Conference Aims to Boost Financial Literacy in Oregon
By Lindsay Frankel
In an effort to improve financial literacy outcomes for Oregon residents, nonprofit Financial Beginnings hosted a conference for leaders and educators involved with financial education efforts in their communities.
Past conferences have proven successful at bringing financial education opportunities to Oregonians; more than 90 percent of the participants in the 2017 conference said the conference inspired them to provide financial literacy resources to the populations they served.
Financial literacy rates in Oregon are dropping, according to the 2018 National Financial Capability Study conducted by the Financial Industry Regulatory Authority. 48 percent of Oregonians don’t have an emergency fund, while 19 percent are spending more than they earn.
And that seems to be a result of poor financial literacy skills among residents. On a five-question financial literacy test, 62 percent of participants weren’t able to answer more than three of the questions correctly.
Inadequate financial literacy skills paired with weak financial resources in the state leave residents vulnerable to making poor financial choices. While the Oregon Department of Education mandates that students graduate with an understanding of finances, students aren’t assessed on meeting these goals, nor are teachers provided with adequate curriculum. The impact of this is that few schools are able to teach the financial literacy skills that students need to be successful in their adult lives.
Community-based organizations and government agencies also lack the resources to be able to establish programs that teach adults about personal finance. That leaves the responsibility to Oregon residents to educate themselves, but many people may be unaware that they lack the skills to navigate their financial lives.
The impact of these deficiencies is far reaching with regards to the financial health of Oregonians. Those who receive financial education are more likely to put money aside for a rainy day, establish a credit history, avoid financial scams, and have access to lending options. On the other hand, people without an education background in personal finance are more likely to lack access to low-interest credit and to make poor financial decisions, such as borrowing Oregon payday loans and title loans.

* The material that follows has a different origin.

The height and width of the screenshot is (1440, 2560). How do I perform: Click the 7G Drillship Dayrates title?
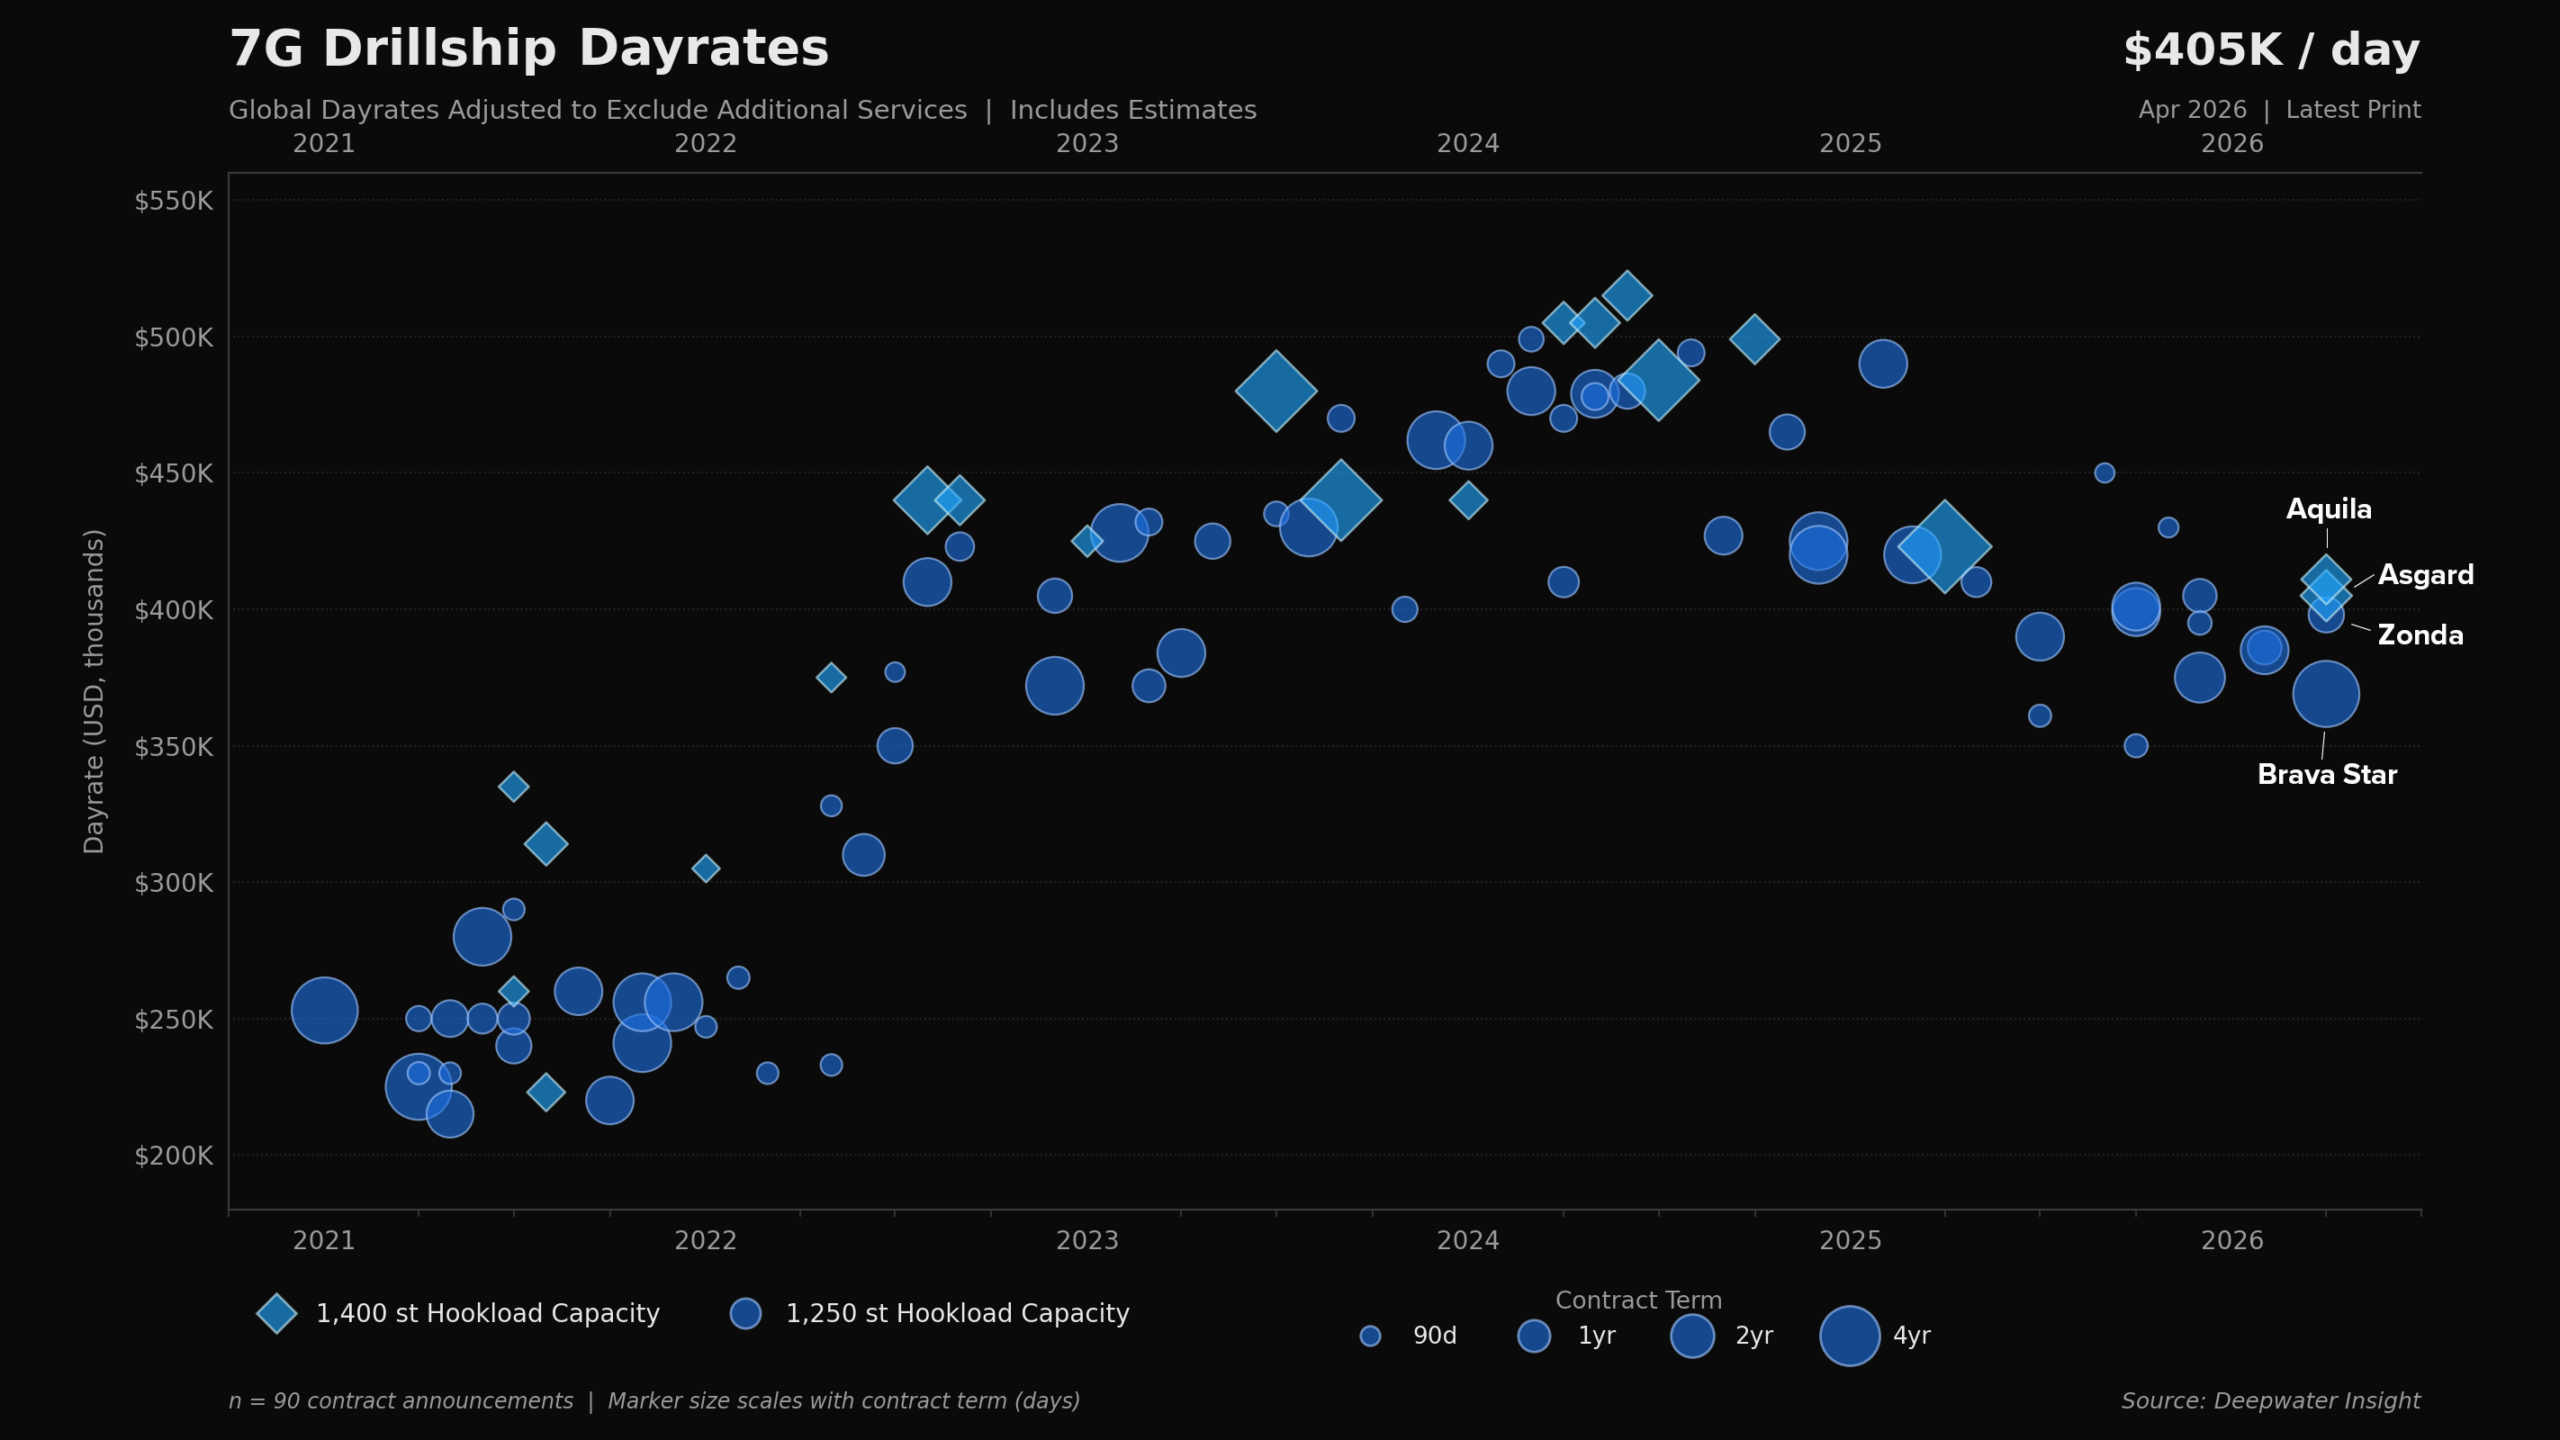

These risky methods of borrowing contribute to indebtedness and make it difficult for borrowers to improve their financial situations. Payday loans carry average annual percentage rates reaching nearly 400 percent, according to the Consumer Financial Protection Bureau. Yet many borrowers with poor financial literacy skills are unable to understand the true cost of using these products, which leads to an insurmountable cycle of debt, especially for financially vulnerable populations.
The 2019 Financial Literacy Conference aimed to fill in the gap in available resources by providing participants with the chance to learn about state efforts, increase their own knowledge of personal finance, and be empowered to share their understanding with the community.